* **Data listing**
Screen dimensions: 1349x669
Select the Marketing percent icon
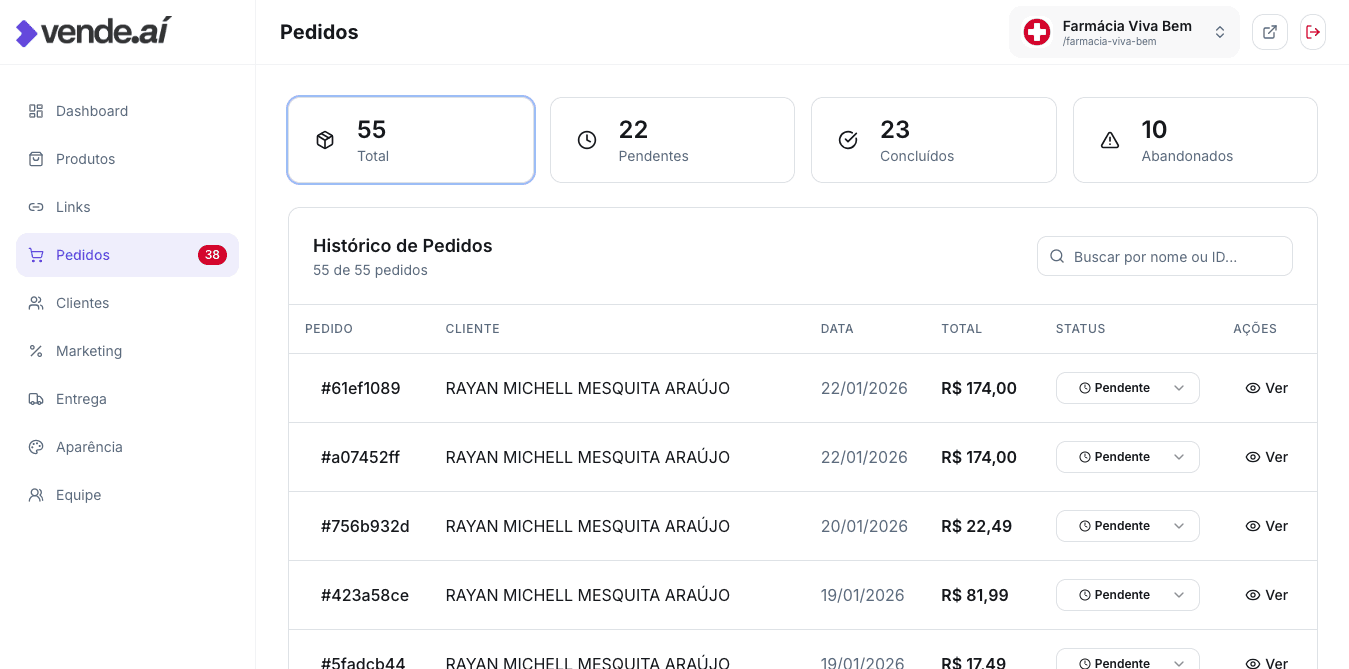pos(36,351)
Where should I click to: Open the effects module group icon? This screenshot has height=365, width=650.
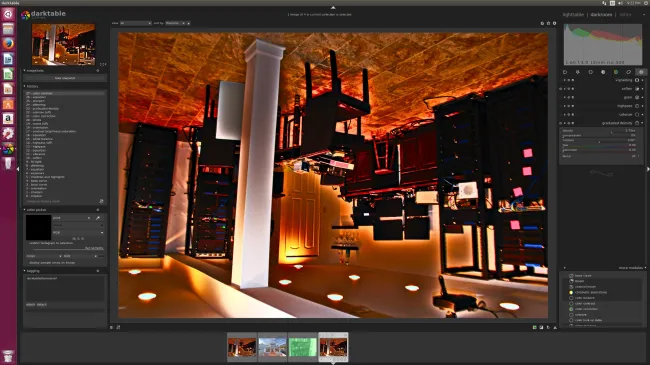tap(641, 72)
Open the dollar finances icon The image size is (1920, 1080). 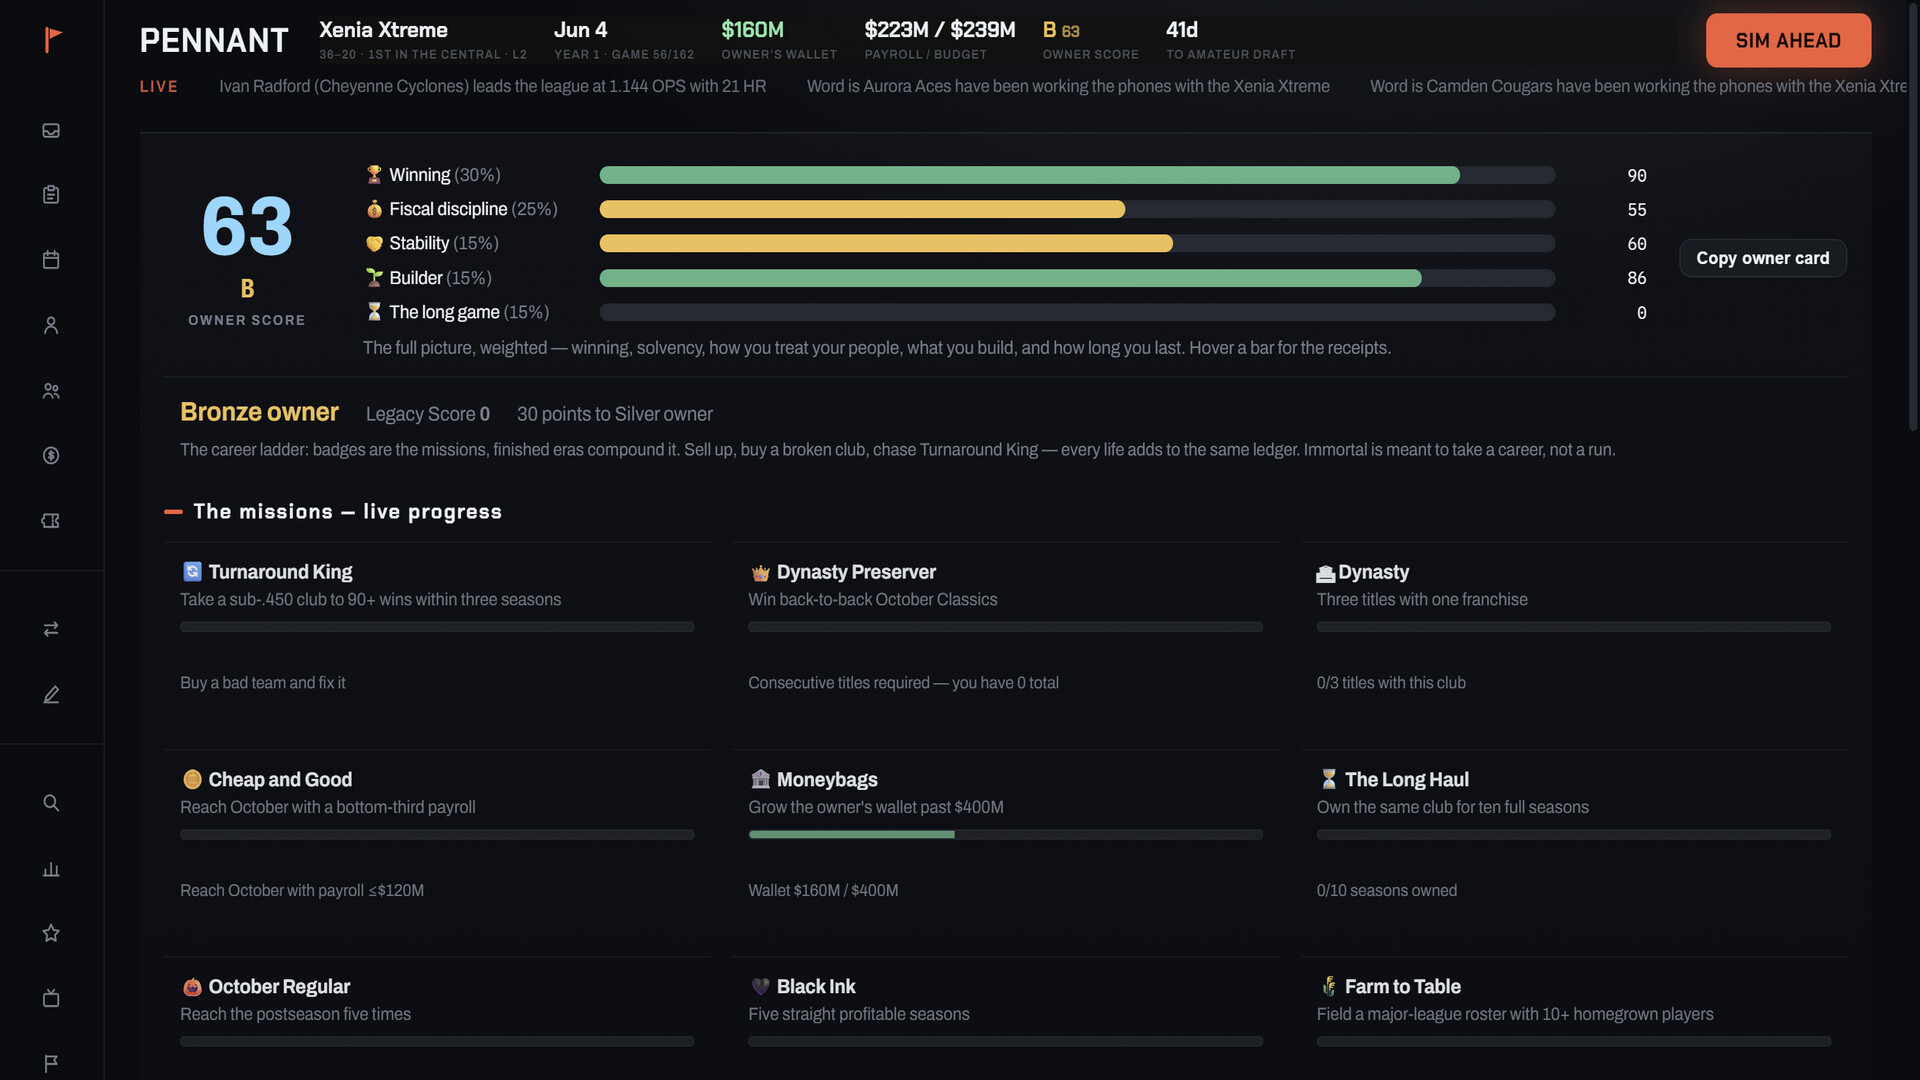pyautogui.click(x=51, y=456)
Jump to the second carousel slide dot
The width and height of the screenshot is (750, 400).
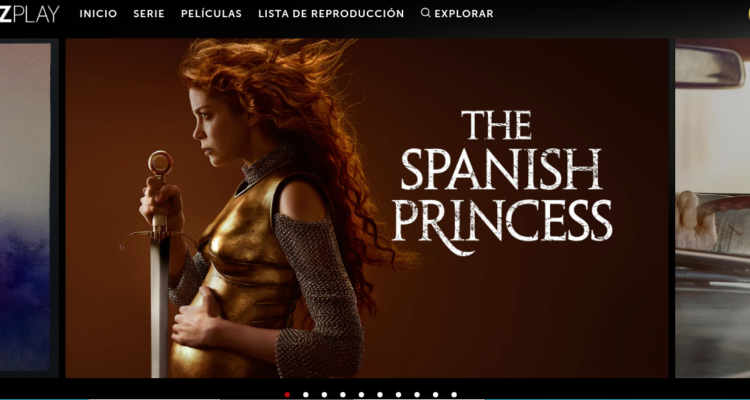point(306,395)
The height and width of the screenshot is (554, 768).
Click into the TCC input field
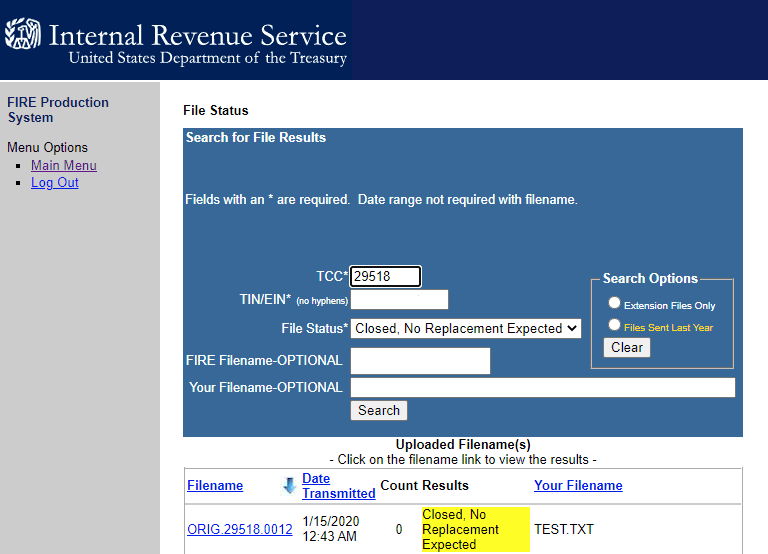385,276
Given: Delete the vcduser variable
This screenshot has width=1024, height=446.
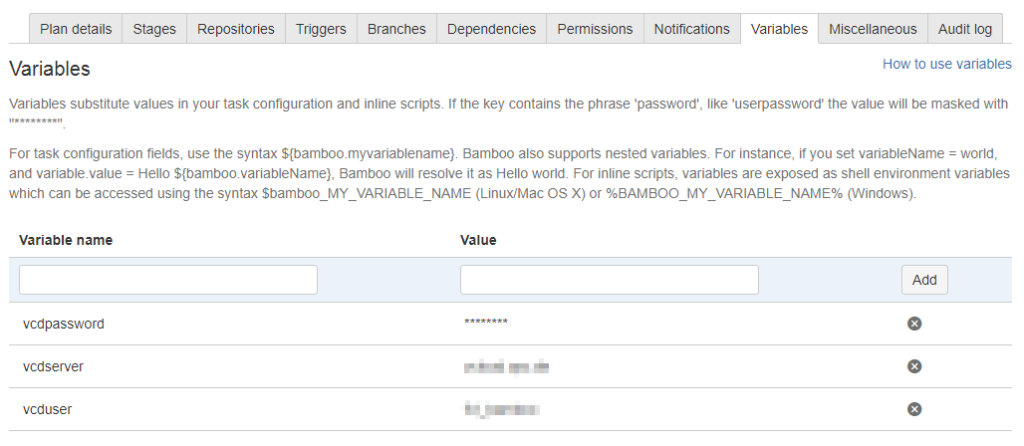Looking at the screenshot, I should pos(913,409).
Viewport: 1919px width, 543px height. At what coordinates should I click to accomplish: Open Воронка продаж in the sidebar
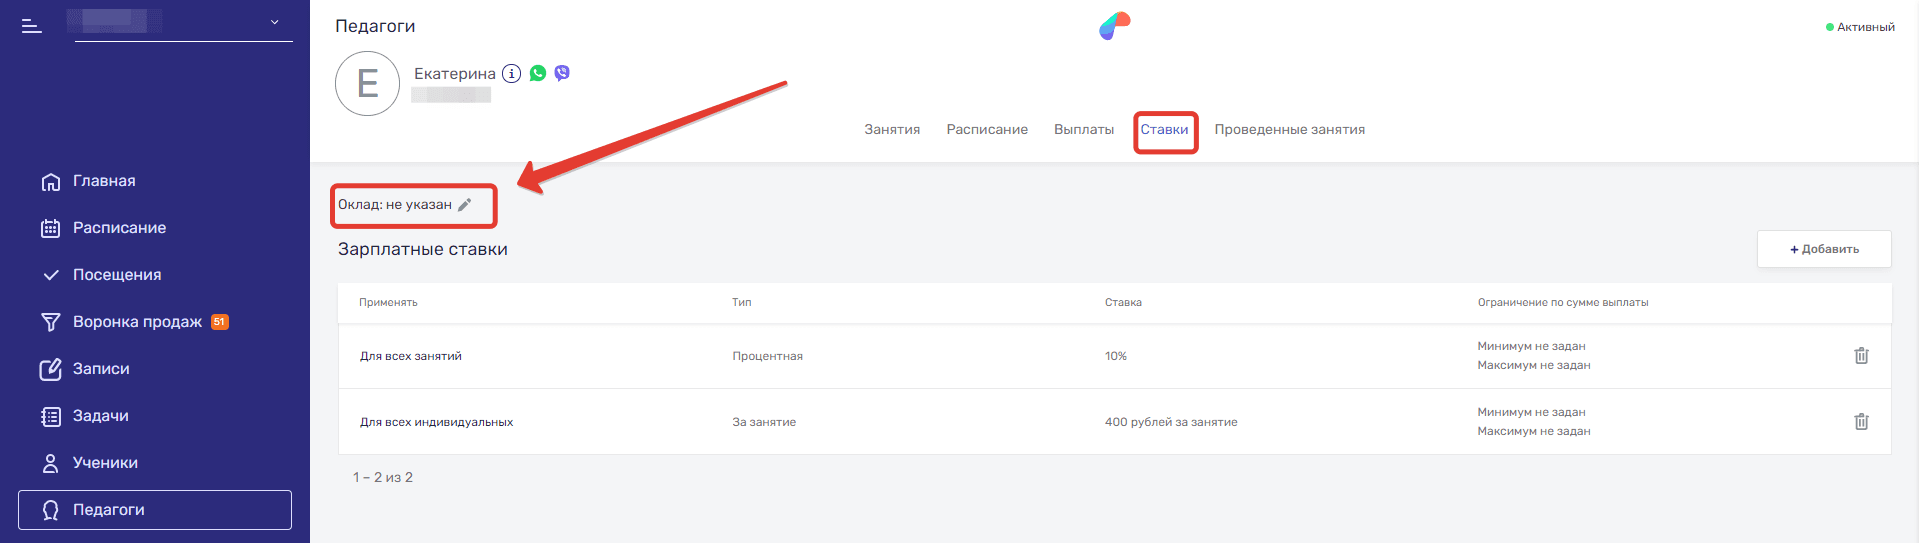point(137,322)
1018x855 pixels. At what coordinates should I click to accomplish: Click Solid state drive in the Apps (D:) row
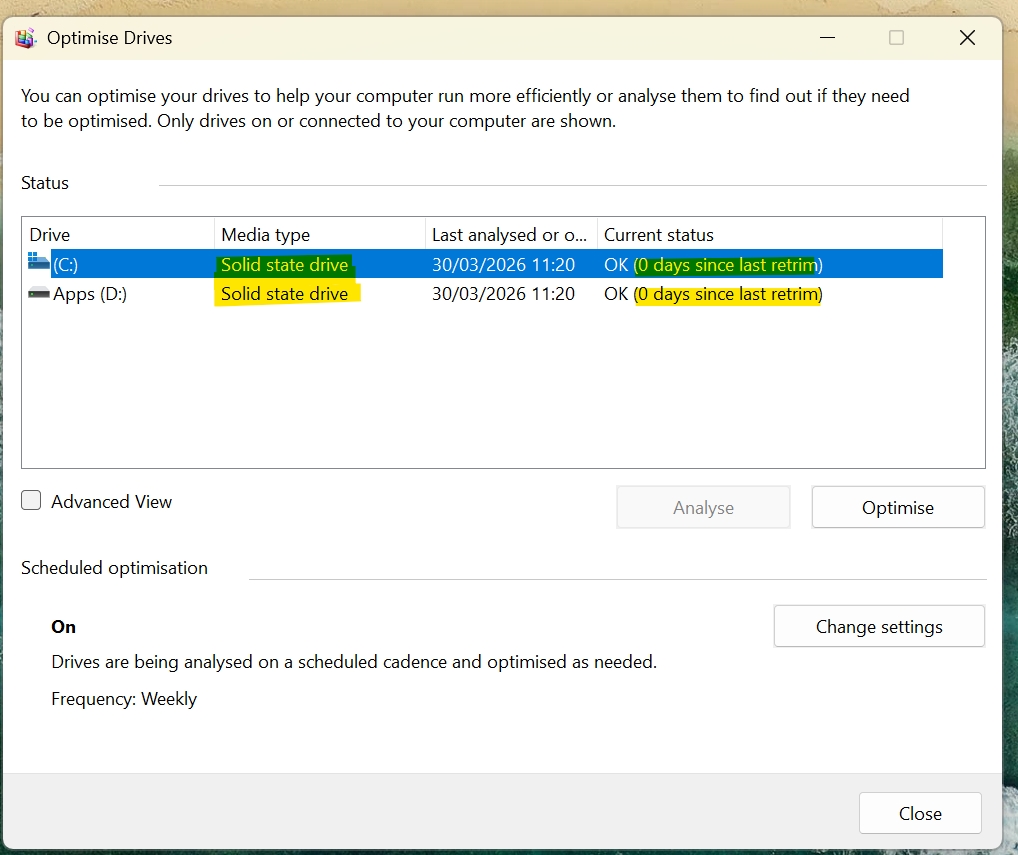point(285,294)
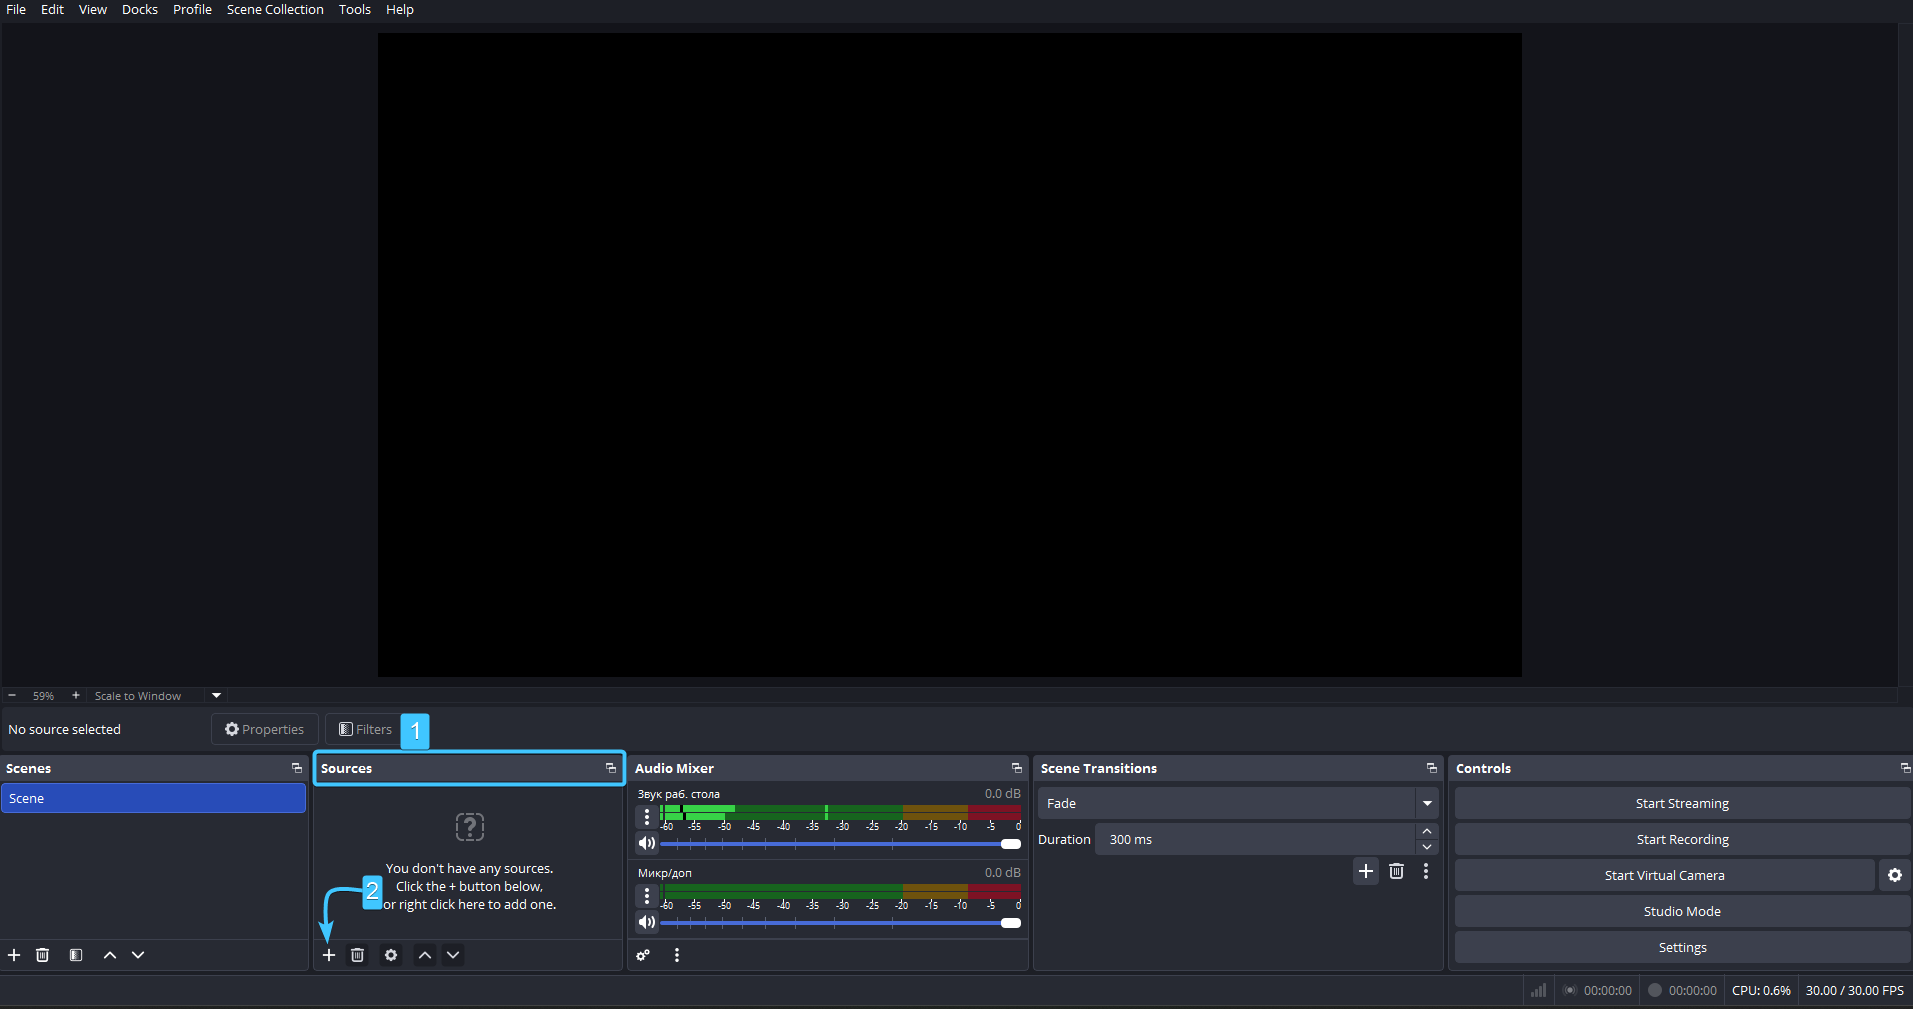Expand the Fade transition dropdown
The height and width of the screenshot is (1009, 1913).
[x=1427, y=803]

* **What needs to be done**
Exact lines, nothing more: output the one with "Viewport: 1919px width, 543px" and every later line through the end of the data, skipping pictures.

* **Output of the task**
Viewport: 1919px width, 543px height. At what coordinates should I click to accomplish: Open Воронка продаж in the sidebar
point(137,322)
1018x855 pixels. At what coordinates should I click to accomplish: Click Solid state drive in the Apps (D:) row
point(285,294)
Expand the Fade transition dropdown
The height and width of the screenshot is (1009, 1913).
[x=1427, y=803]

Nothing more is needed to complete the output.